A review by nostoat
Your Blood, My Bones by Kelly Andrew

5.0

They'd dreamed together. They'd fought together. And eventually - reluctantly - they'd grown together.

"You're mine. You and Peter. You always have been." / "People don't belong to people." / "Don't they? I take care of what's mine."

He could only remember James. The way he laughed, lit from beneath by a firefly glow. He could only remember Wyatt, and the way the skies thundered when he kissed her that first impossible time. 

 This book hit me in the same place that remembering reading Narnia, watching Little Woman (2019), and watching my nieces and nephews grow up while contemplating the flow of my own life between my fingers does. Which is to say, it hit me in the gut with all the force of a freight train with emotions about childhood, growing up, leaving it all behind, being haunted by the ghosts of the past good and bad and complicated. It doesn't matter how grey the skies were, the golden moments of joy still ache like taking a bite of fresh from the freezer ice cream. I feel it in my teeth, in my bones, in my soul.

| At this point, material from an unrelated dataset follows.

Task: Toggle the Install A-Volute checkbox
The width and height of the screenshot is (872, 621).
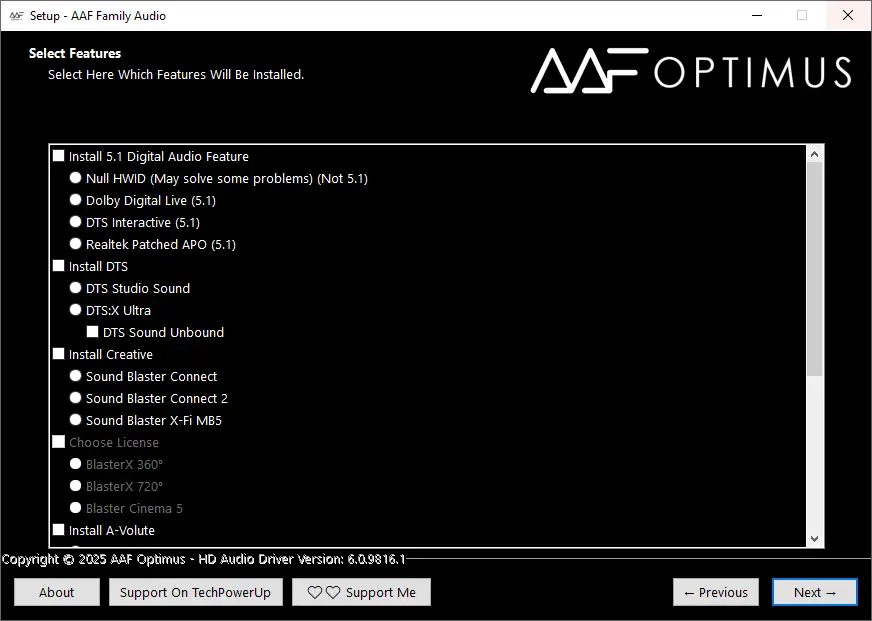Action: pyautogui.click(x=58, y=530)
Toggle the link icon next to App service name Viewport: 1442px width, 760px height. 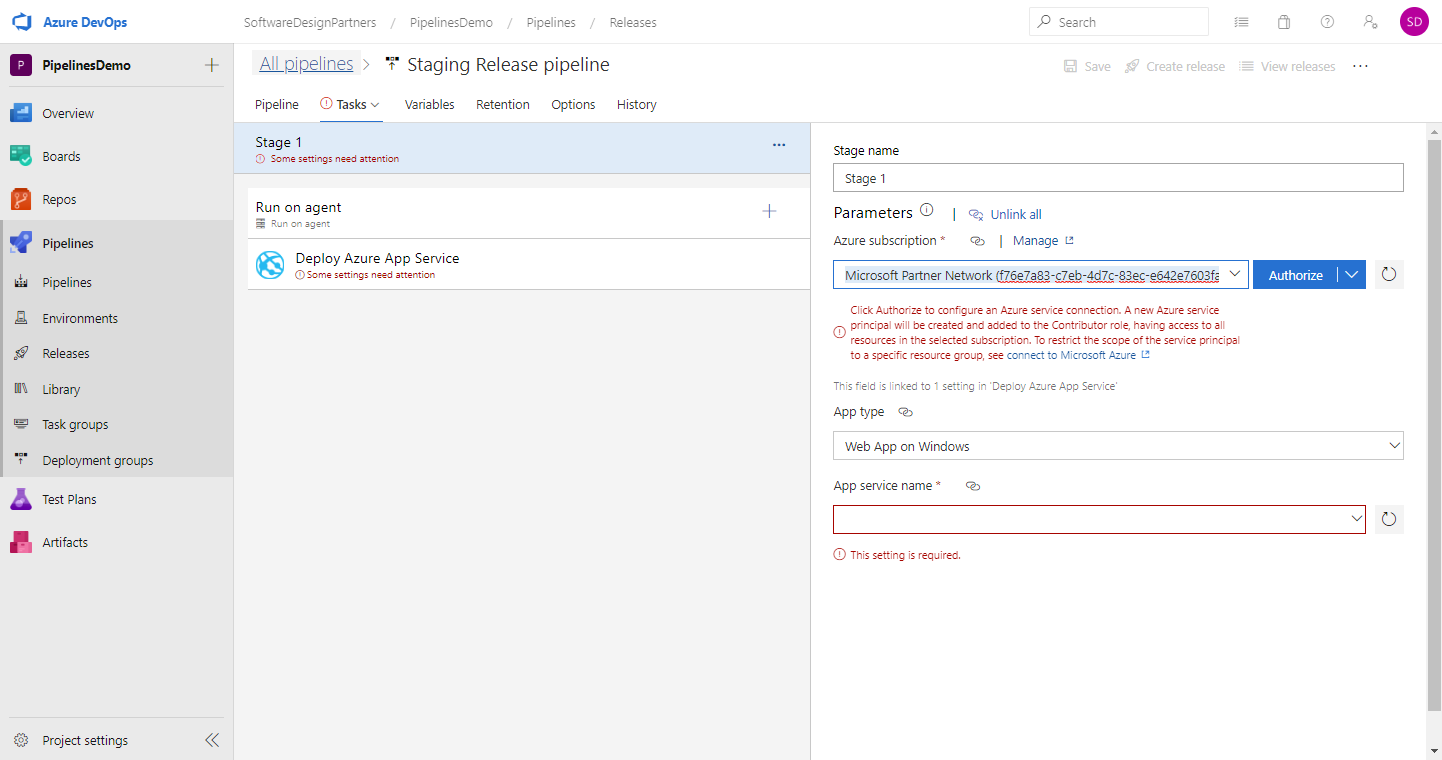972,485
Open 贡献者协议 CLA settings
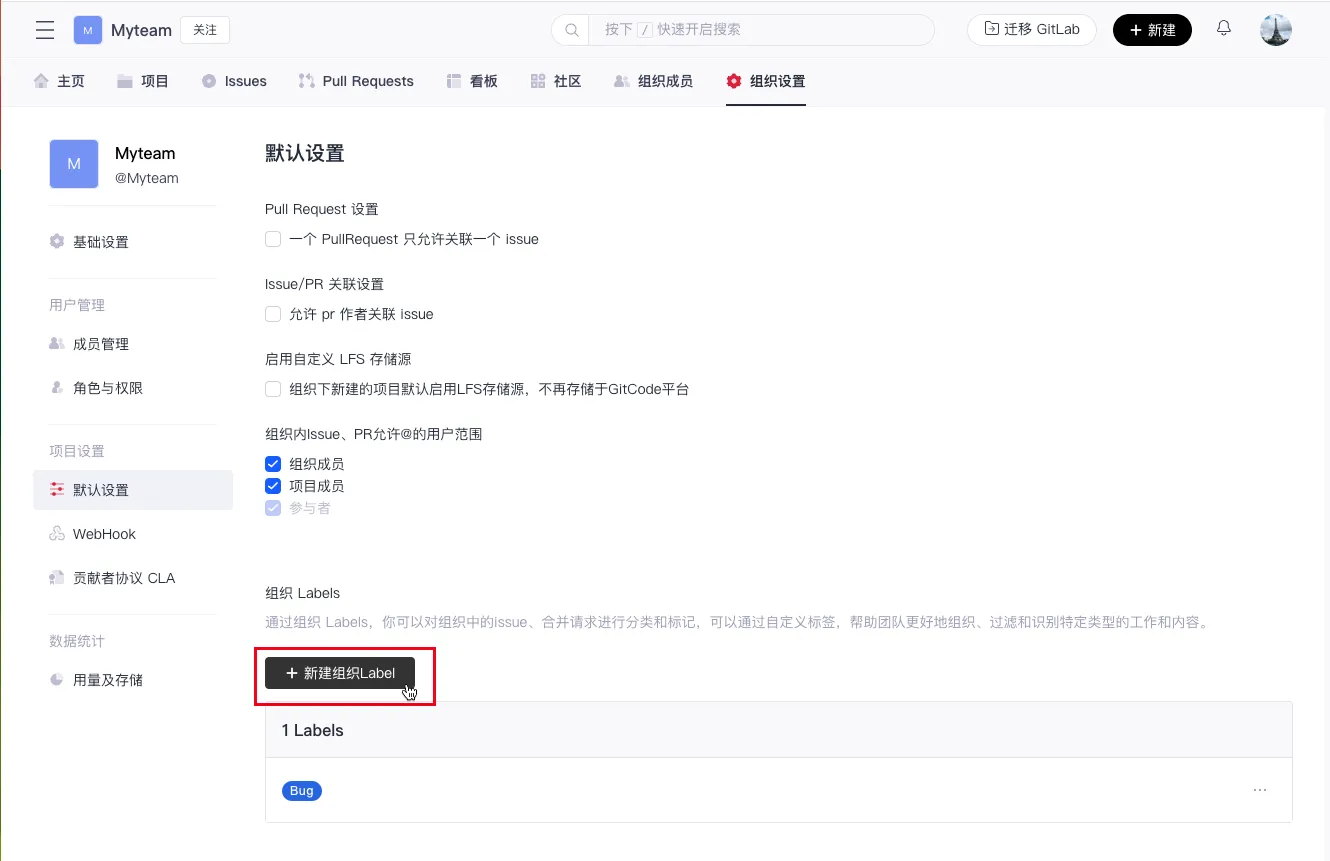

This book is one long "you can't go back, god, you can't go back, you just can't ever go back."

It's also a story about three people so deeply deeply entangled, it's as though the green sap of Willow Heath runs through all their veins. It's always the three of them, you see. There is hate, there is anger, there is violence and blood and crying and kissing. And at the end of it all there they are. What relationship between three people who grew up under the heavy thumb of a strange, pressing ritual guild could possibly come out normal in the wash? Their hands are bloody for each other; their arms locked in an embrace nothing could possibly break. Is it romance? Sure I guess. I don't know. I'm aromantic. To me, this is simply the deepest well of devotion that could possibly exist; bigger than romance. Deeper than romance. 

There is so much pain in this book, but there is also power. Andrew, in my opinion, balances the power dynamics so deftly on a knife's edge. It's thrilling. It's delicious. I felt like I was reading a feast spread just for me.